Ok, I just want to apologize for the crappy attitude I have had lately. I have been drowning in a pit of self-pity and I am trying to crawl my way back out of it! I have decided to stop whining, get over myself, and get on with finding a job.
From now on, I have decided to apply for ANYTHING that I am certified to teach ANYWHERE in Georgia. I would really hate to move away from my family (and take Monkey away from the rest of the family), but I have to do what I have to do to support my family and not go slowly insane! I am still hopeful I will find something within an hour's drive from home so I don't have to move. If I do have to move, I will put my big girl panties on and just get on with it. People move away from loved ones all the time.
I am currently at 32 applications in and more likely to add on in the next few days.
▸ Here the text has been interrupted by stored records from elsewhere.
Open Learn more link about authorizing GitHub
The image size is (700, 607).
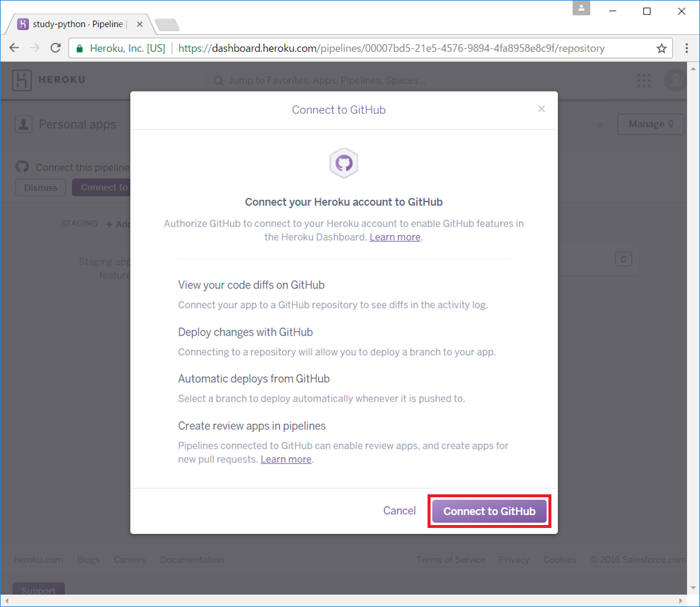[x=395, y=237]
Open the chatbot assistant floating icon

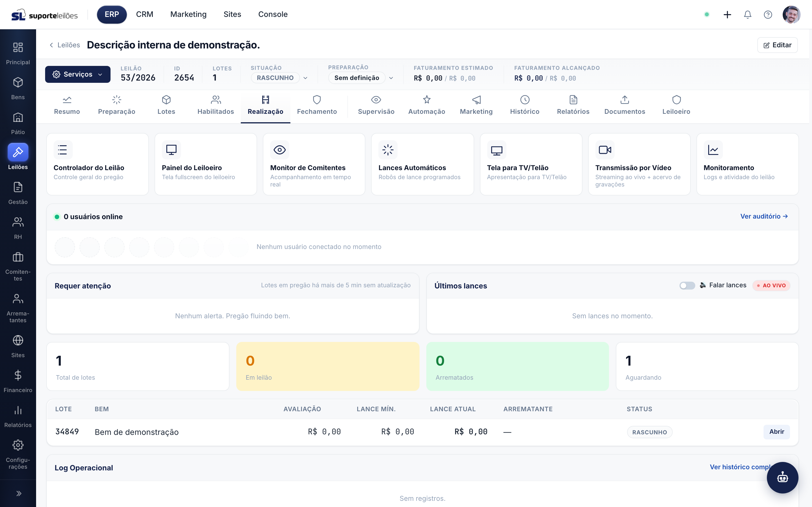(x=782, y=477)
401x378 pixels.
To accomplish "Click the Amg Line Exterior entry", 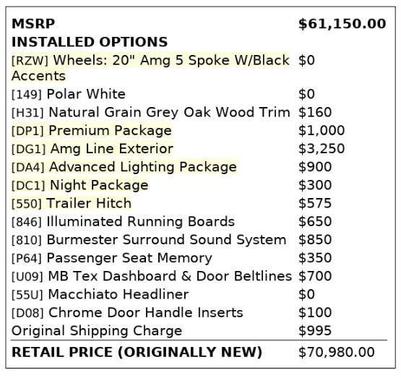I will pos(92,148).
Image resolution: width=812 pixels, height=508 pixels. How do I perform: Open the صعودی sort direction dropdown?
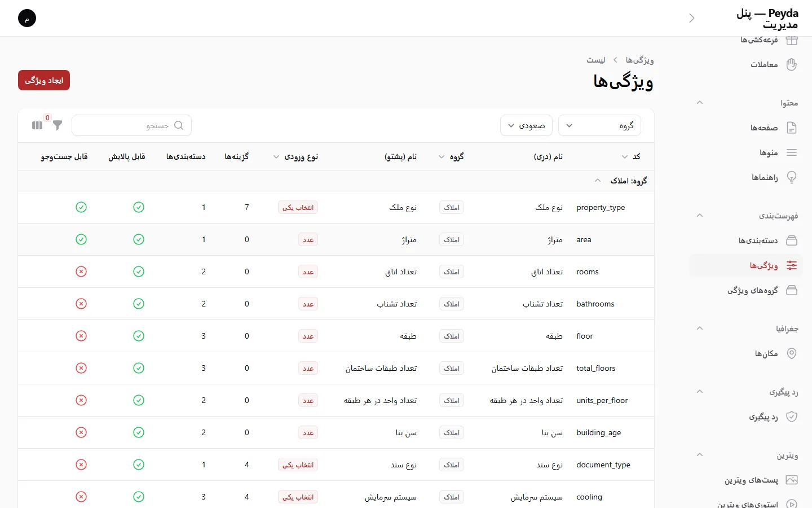[527, 125]
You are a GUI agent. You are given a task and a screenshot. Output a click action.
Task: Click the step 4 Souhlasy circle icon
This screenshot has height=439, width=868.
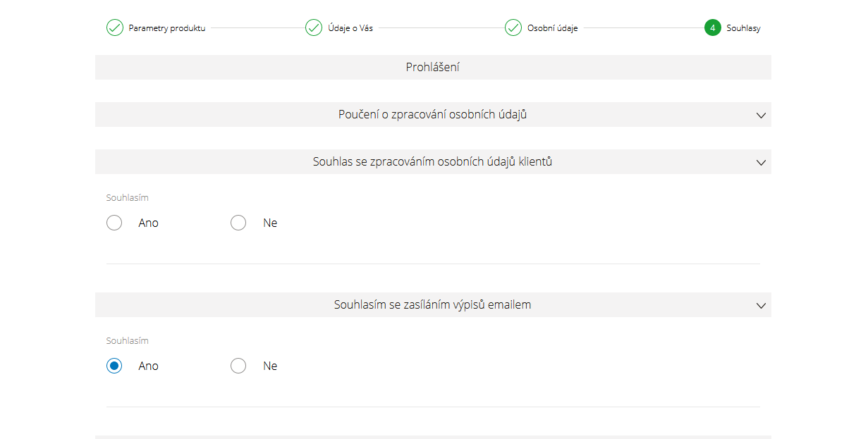pos(712,28)
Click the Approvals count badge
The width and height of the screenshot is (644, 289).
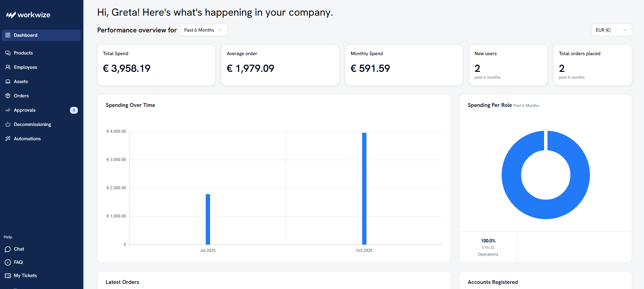click(74, 110)
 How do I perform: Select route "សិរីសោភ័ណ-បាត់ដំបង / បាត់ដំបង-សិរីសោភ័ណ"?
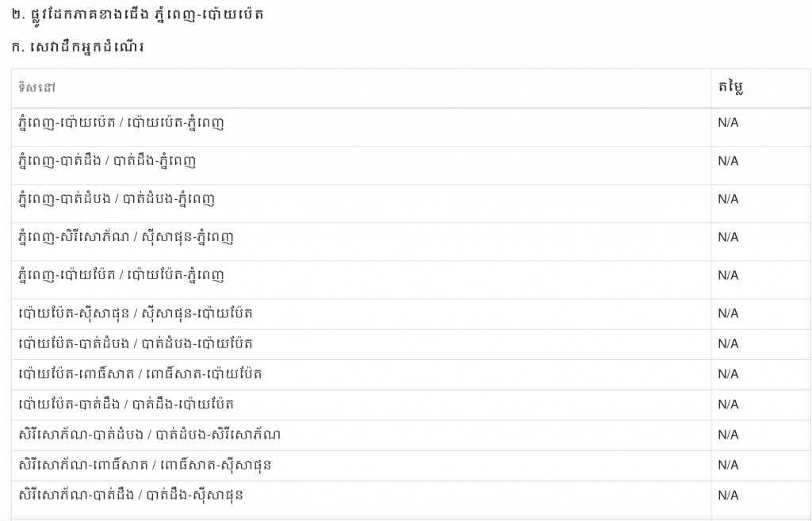click(149, 435)
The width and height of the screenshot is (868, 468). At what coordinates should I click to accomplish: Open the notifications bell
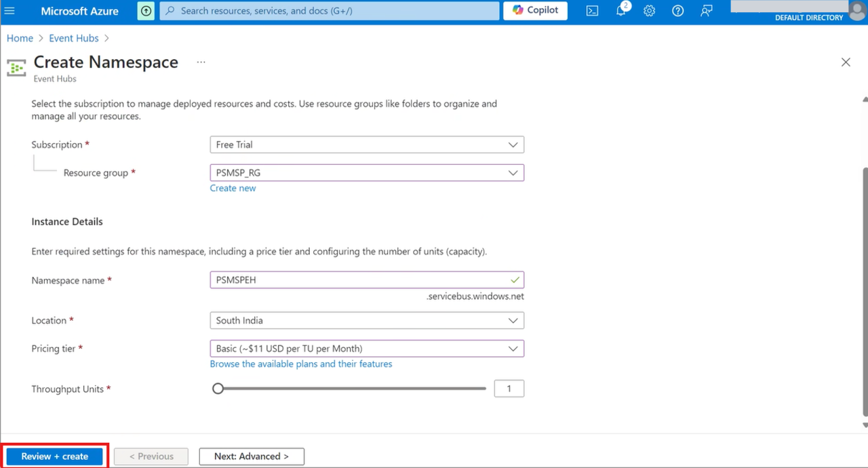point(620,11)
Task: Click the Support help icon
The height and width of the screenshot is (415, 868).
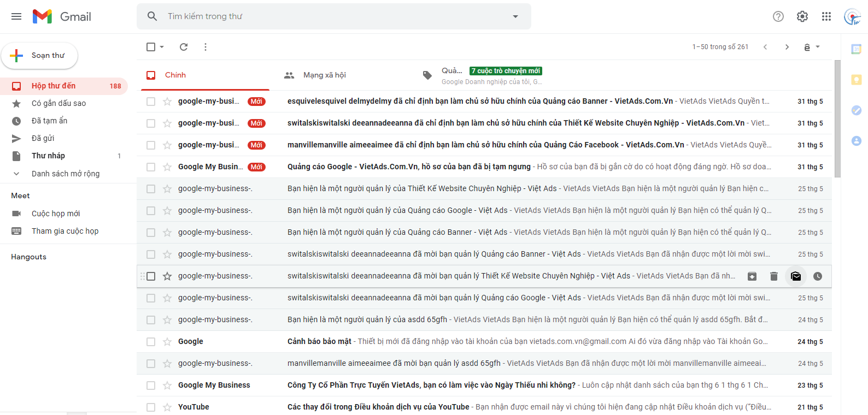Action: click(x=778, y=16)
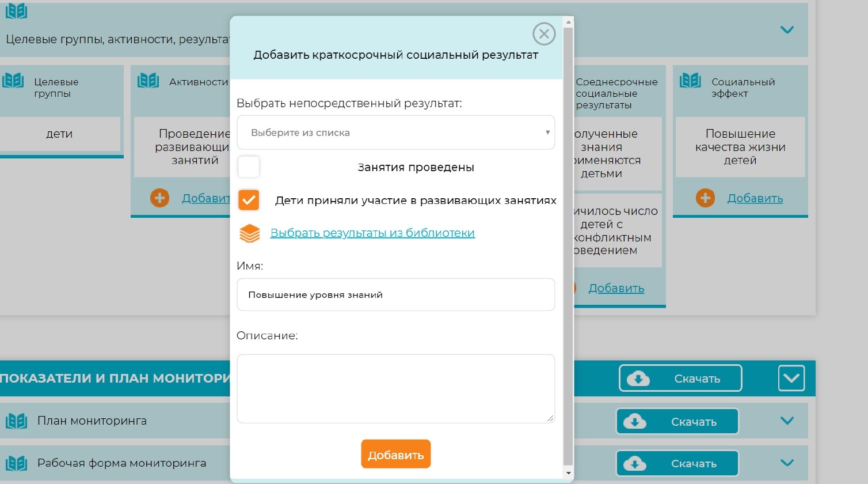Uncheck Дети приняли участие в развивающих занятиях
The height and width of the screenshot is (484, 868).
(249, 201)
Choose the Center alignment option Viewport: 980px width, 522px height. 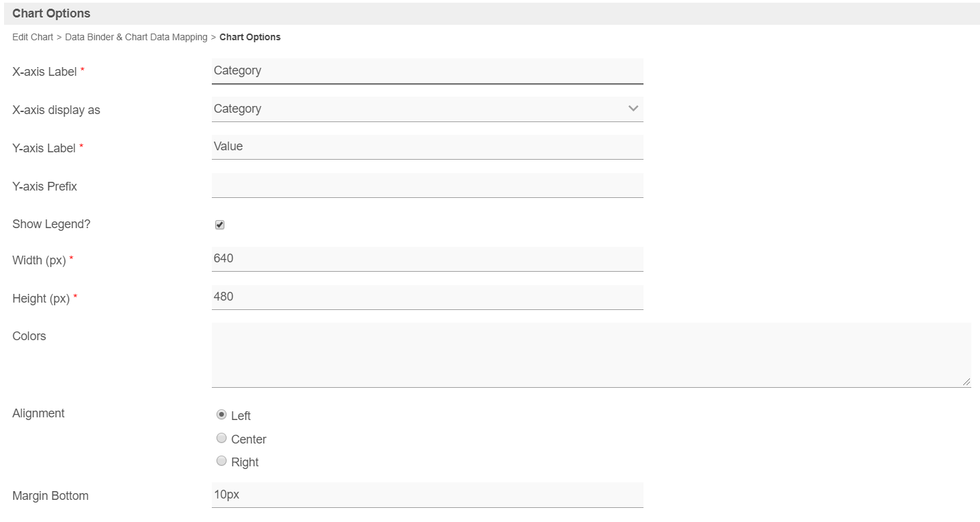pos(221,438)
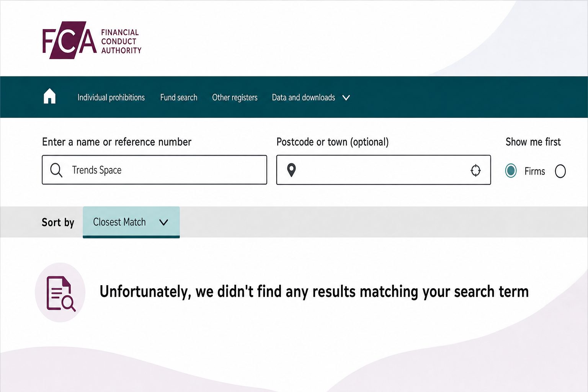Click the Closest Match chevron arrow
588x392 pixels.
(x=163, y=222)
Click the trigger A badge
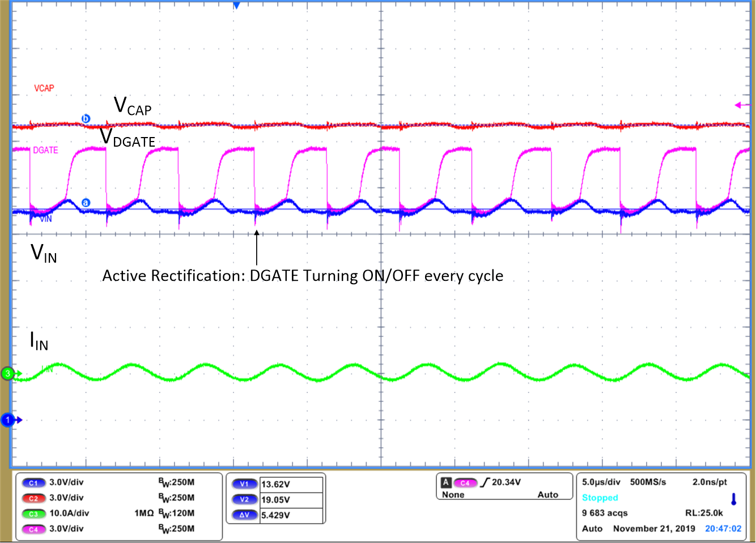Image resolution: width=756 pixels, height=543 pixels. pyautogui.click(x=446, y=482)
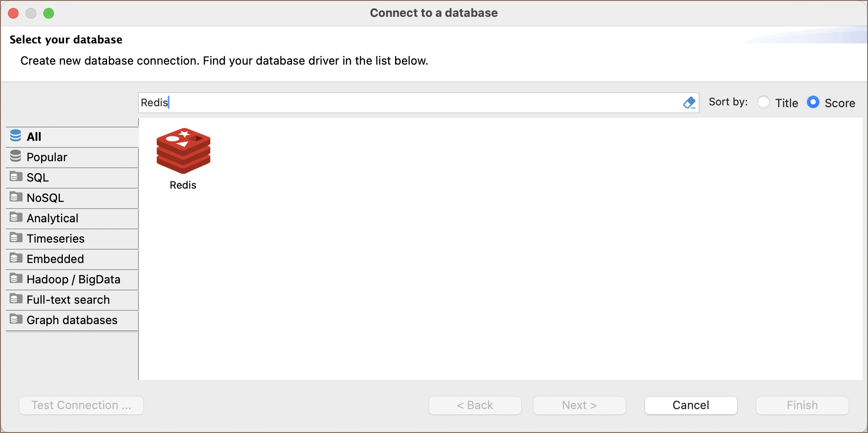Select the Redis database driver icon
The height and width of the screenshot is (433, 868).
coord(183,151)
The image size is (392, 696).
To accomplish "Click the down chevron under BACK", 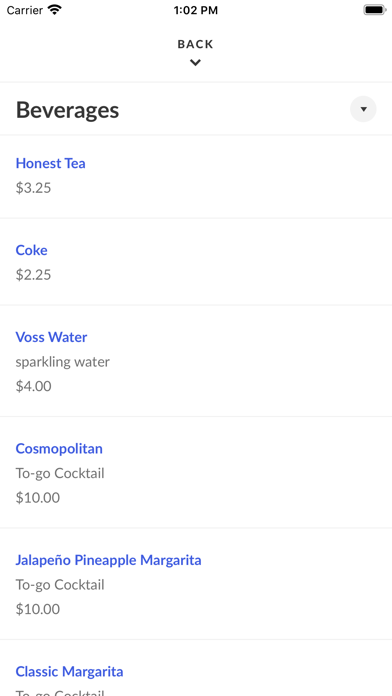I will (x=195, y=63).
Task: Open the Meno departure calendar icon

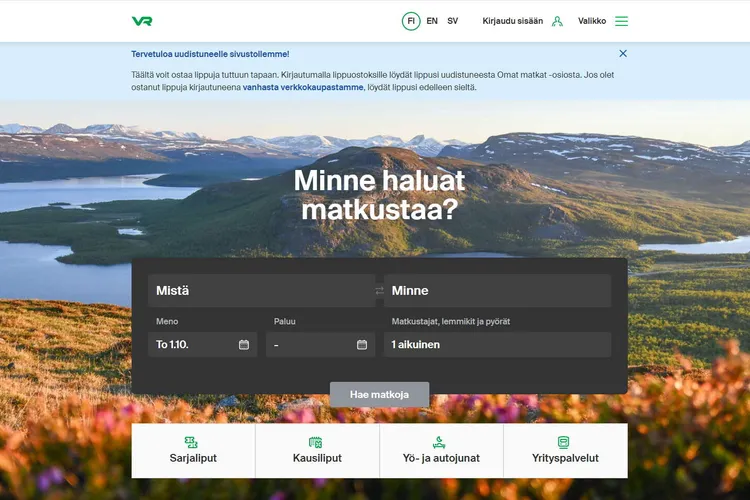Action: point(244,345)
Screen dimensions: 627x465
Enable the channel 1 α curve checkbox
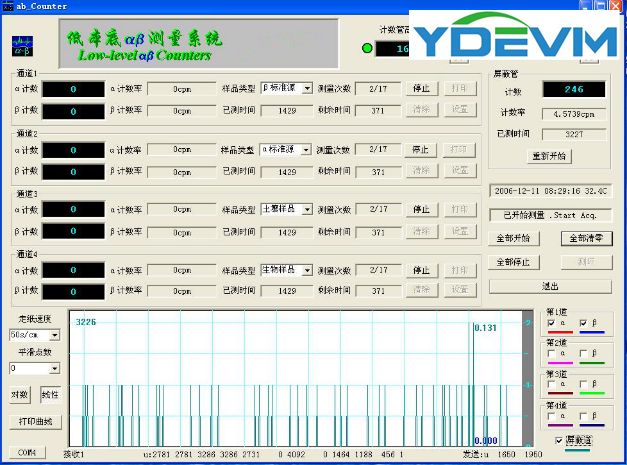tap(552, 324)
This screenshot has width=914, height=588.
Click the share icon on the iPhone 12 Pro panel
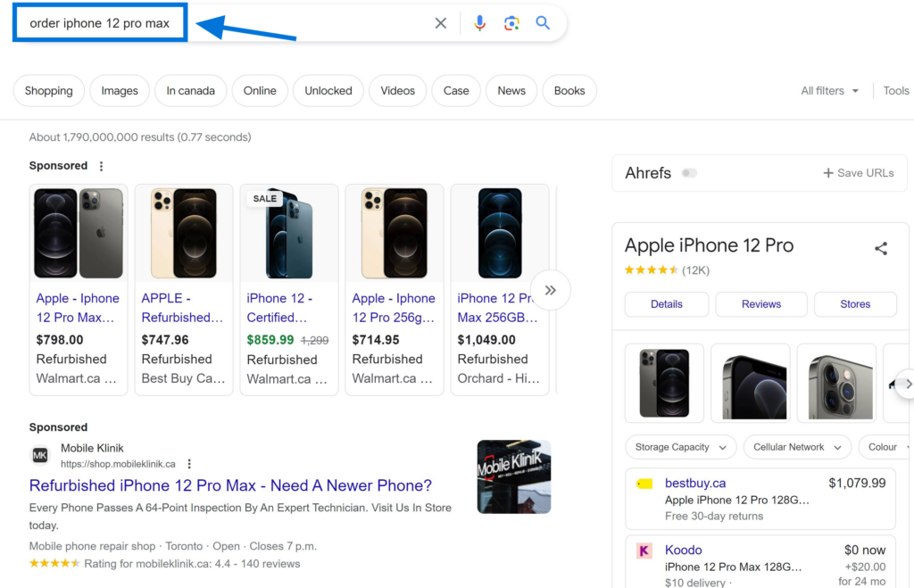[x=881, y=248]
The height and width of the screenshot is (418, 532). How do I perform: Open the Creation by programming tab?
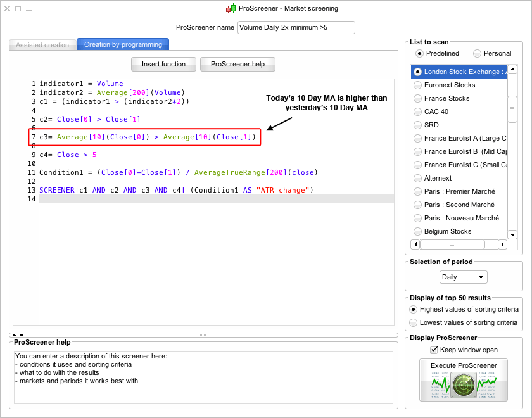[x=123, y=44]
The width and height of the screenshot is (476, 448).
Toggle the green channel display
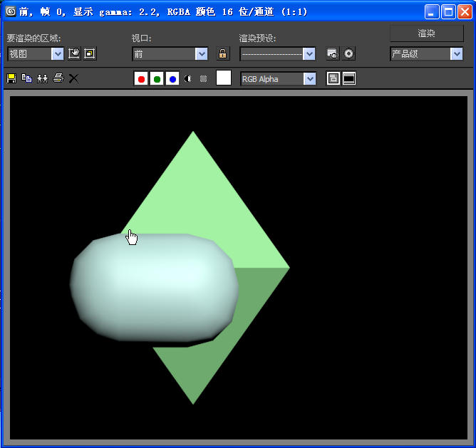[157, 78]
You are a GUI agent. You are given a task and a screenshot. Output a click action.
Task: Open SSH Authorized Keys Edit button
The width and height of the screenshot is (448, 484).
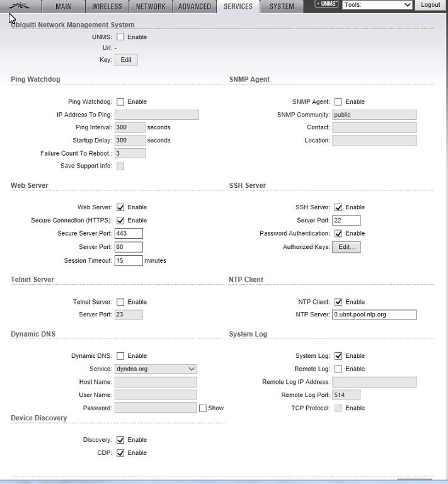346,247
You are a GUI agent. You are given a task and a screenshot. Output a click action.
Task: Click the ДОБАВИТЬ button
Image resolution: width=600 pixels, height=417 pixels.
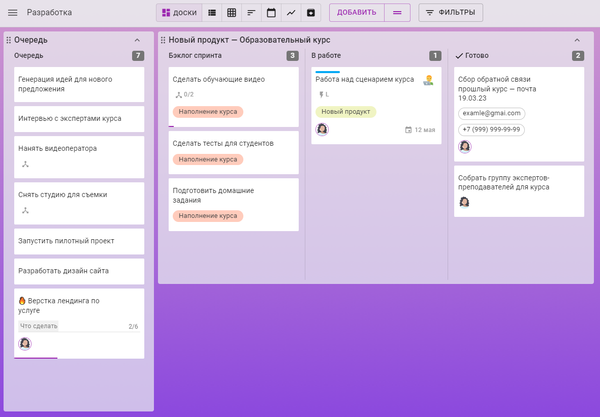(355, 13)
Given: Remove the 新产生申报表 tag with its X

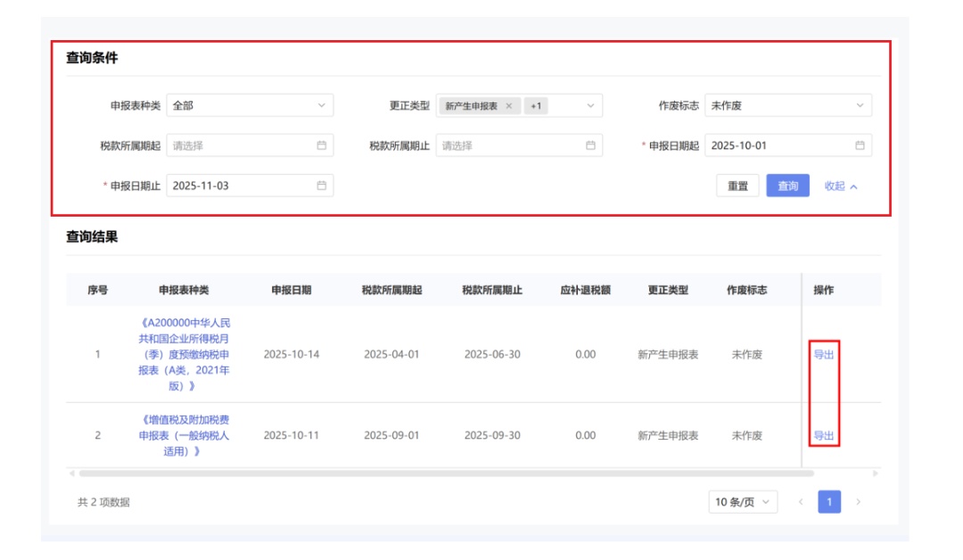Looking at the screenshot, I should pyautogui.click(x=509, y=105).
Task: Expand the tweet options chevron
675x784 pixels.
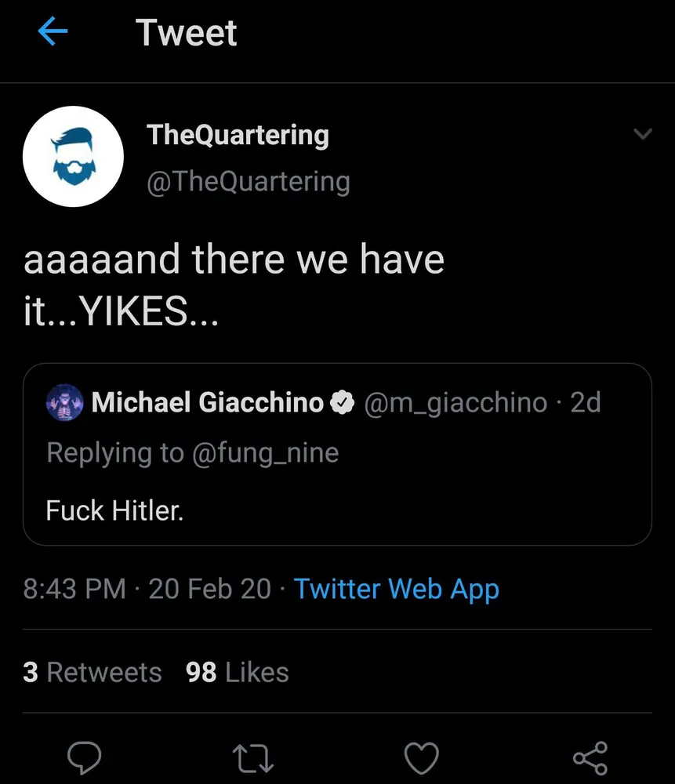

I have even applied at a correctional institution to be an Educational Manager (basically I would schedule the teachers and do paperwork). I know I could sit back and draw unemployment for six months, but I am not that type of person. I need to be out there doing something, working! Now, I will not work at Wal-Mart or the like (simply because I would make more on unemployment sitting on my lazy butt than I would standing on my feet all day - isn't that sad?).
Tomorrow is a big day! I have to do some grocery shopping, stop at the dollar store, and swing by the unemployment office again (for some job training or something).